This story again relies on the differences in interpretation of the Laws of Robotics between the human members of US Robots and their mechanical creations. The important factor in this robot is its personality; it allows the supercomputer to calculate the answer to the hyperspace problem, but causes it to behave immaturely.
A man standing for election as Mayor of New York, Stephen Byerley, is suspected by some people to be a robot. If this is true, it will ruin his campaign because of the hysteria generated, and because robots are not allowed to stand. He never confirms or denies his fleshly stature, but while he is campaigning someone rushes the stage and he punches the intruder away. This confirms that he is human in the minds of most people, because it violates the First Law. Susan Calvin is not convinced because a robot can hit another robot.
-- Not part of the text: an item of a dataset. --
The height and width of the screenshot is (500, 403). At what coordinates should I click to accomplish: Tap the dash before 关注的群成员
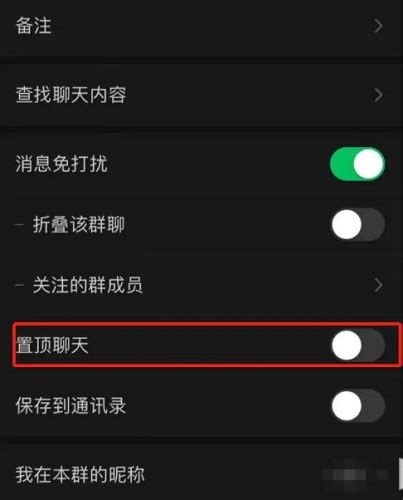point(19,285)
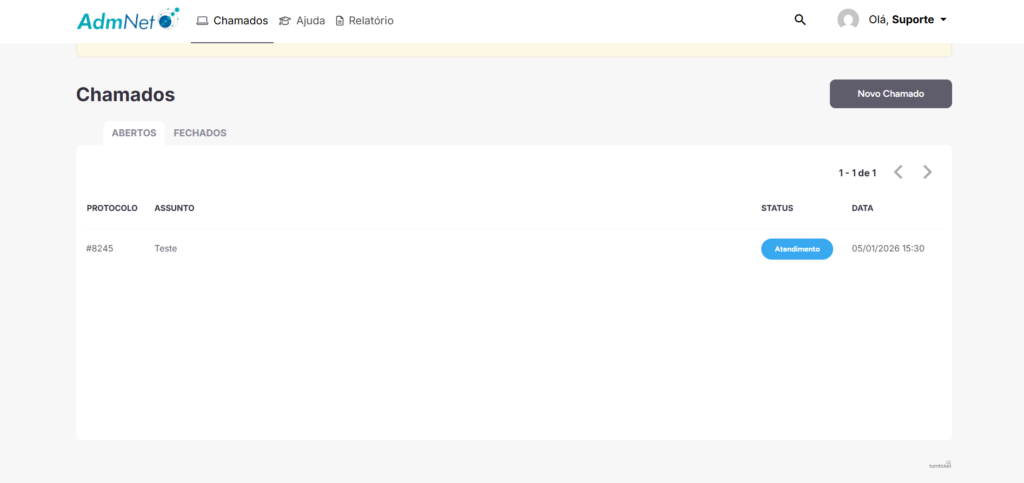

Again this is about the public's distrust and fear of robots, despite the fact that a robot is the best candidate for Mayor. Many people choose to see Asimov's treatment of technophobia as an analogy to the anti-Semitism he experienced himself.
The Evitable Conflict
Robot Machines' powerful computers that control the world's economy and production, start giving instructions that appear to go against their function. Although each glitch is only small, the fact that they exist at all is alarming. Dr Calvin and Stephen Byerley, now World Co-ordinator, investigate.
It is 2052, and machines are in control of the world... luckily Asimov knows his audience will appreciate a good story, and doesn't resort to alarmism. Anyway, here the machines' First Law is similar to the later Zeroth Law, that 'No robot may harm humanity', and it is this that causes the problems. The people affected are all anti-robot, and so the machines demote them or put them out of business so that they cannot gain enough power to incite a revolution.
The Rest of the Robots
'The Rest of the Robots' are not simple unthinking machines victimised by frightened men.
'The Rest of the Robots' are positronic with brains of platinum-iridium. Independent. Precision-engineered. Sensible. Rational. And from the moment the last rivet is in place...
'The Rest of the Robots' is Isaac Asimov's final, classic, terrifying picture of robotic developments in the future - here in paperback for the first time.
- Cover blurb for the paperback edition of The Rest of the Robots.
Robot AL-76 Goes Astray
Six robots are scheduled for delivery to Lunar Station 17, and when they take delivery of five robots, alarm bells start ringing. The renegade robot is eventually found performing its function - but on Earth instead of the Moon. It manages to blow up a mountain using a pair of torch batteries.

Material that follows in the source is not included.